*Excerpt from a dataset:*
══════════
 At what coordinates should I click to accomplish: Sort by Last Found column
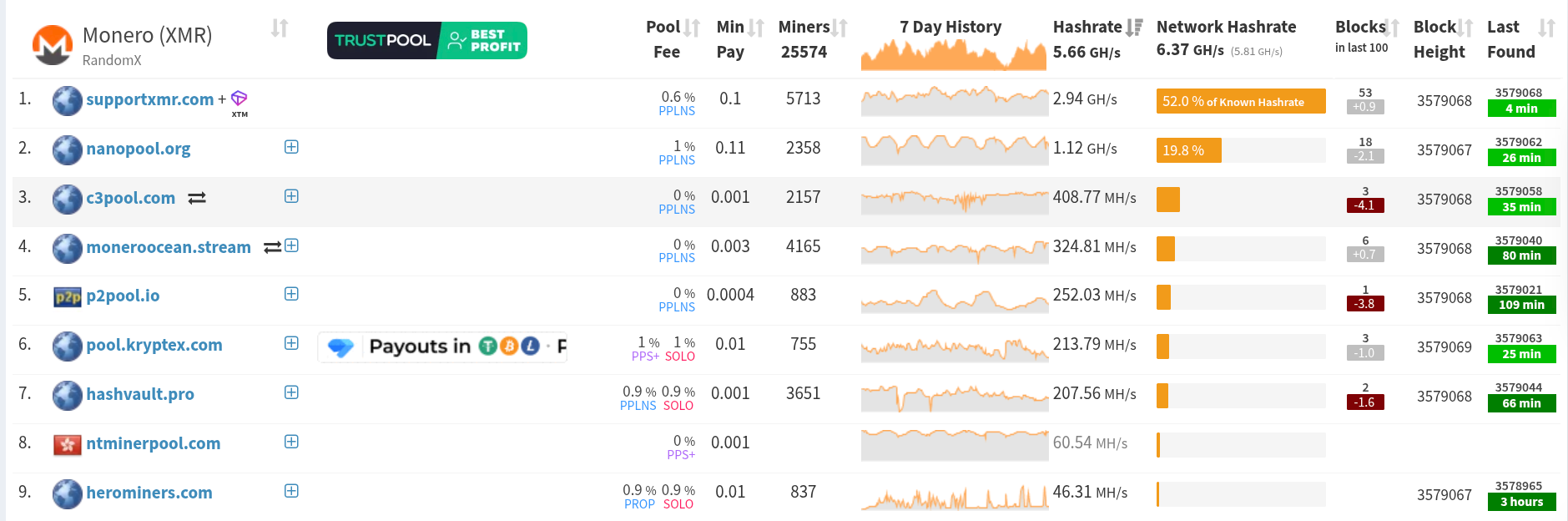[1546, 28]
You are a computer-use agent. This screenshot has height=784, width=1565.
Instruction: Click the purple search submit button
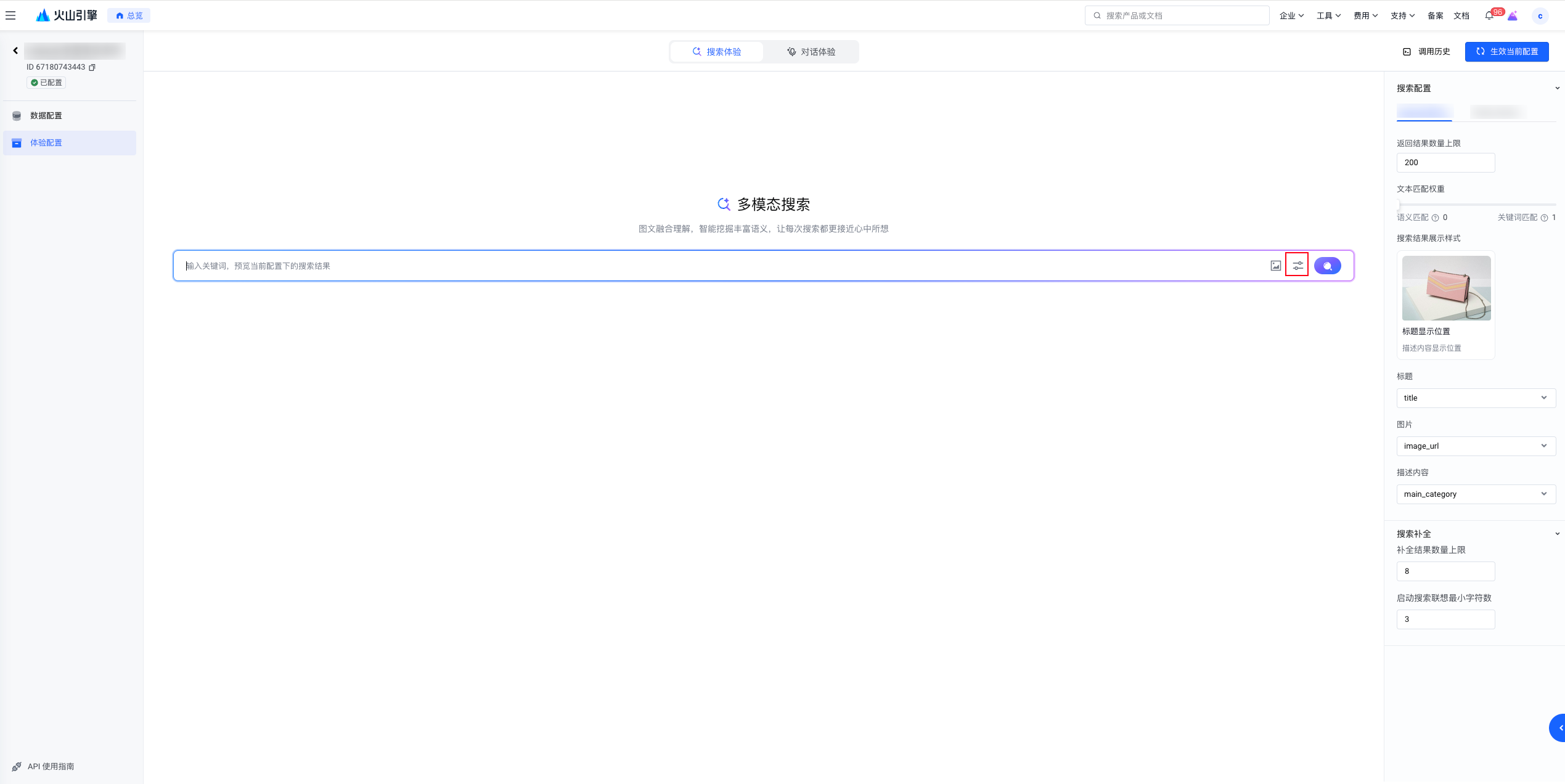click(1327, 266)
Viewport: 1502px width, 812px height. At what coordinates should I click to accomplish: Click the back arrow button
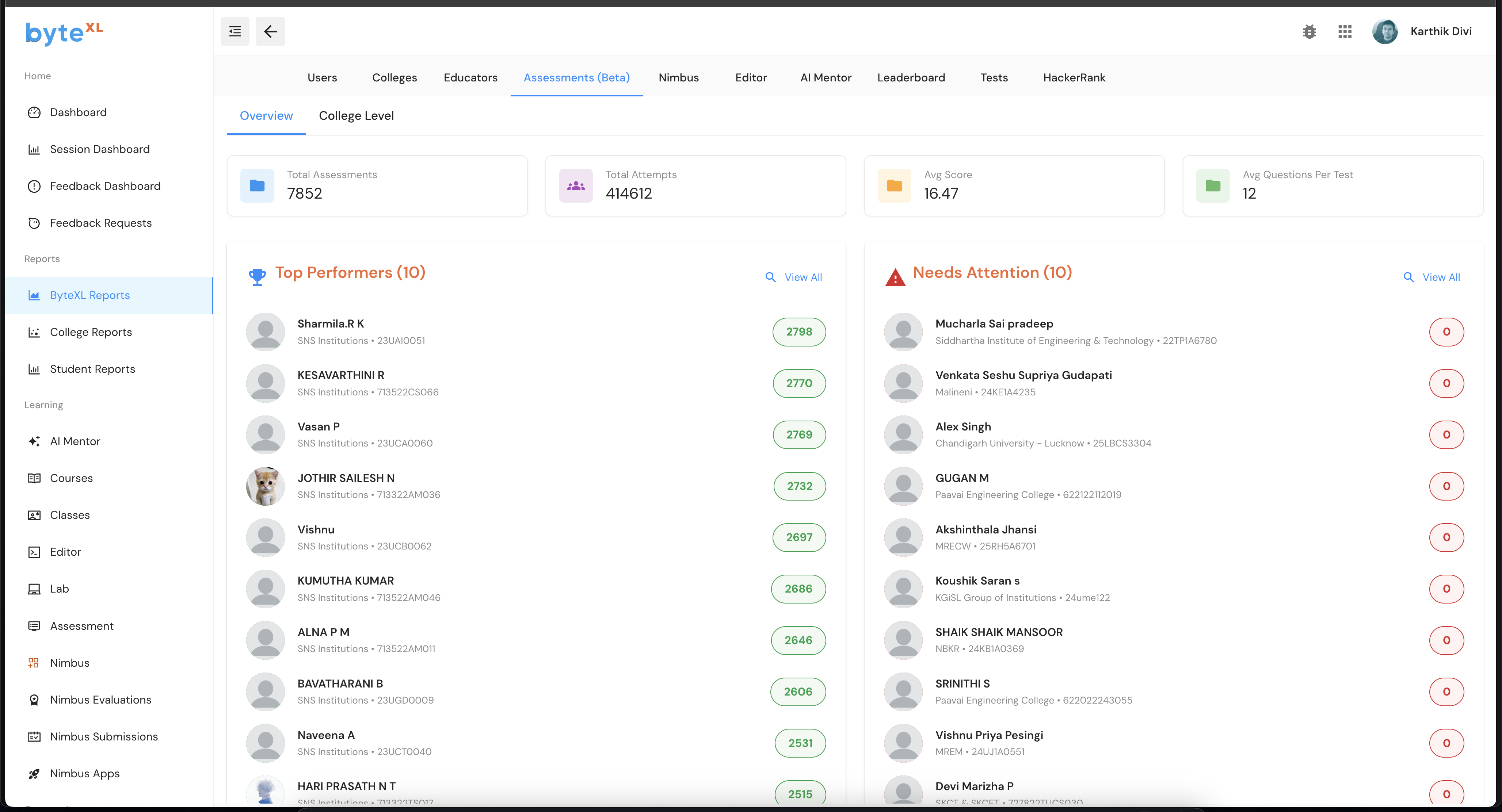coord(270,31)
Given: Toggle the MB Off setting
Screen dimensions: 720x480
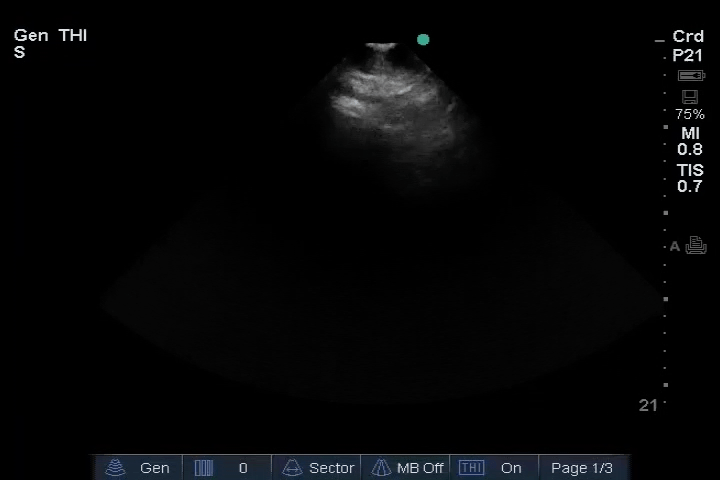Looking at the screenshot, I should [420, 468].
══════════
*AIM OF THE TASK:* Repeat word for word the items from the line containing "Given: Toggle the MB Off setting" through the end of the records, both ends included. Leave the pictures out of your answer.

*RESPONSE BELOW:*
Given: Toggle the MB Off setting
Screen dimensions: 720x480
Looking at the screenshot, I should [420, 468].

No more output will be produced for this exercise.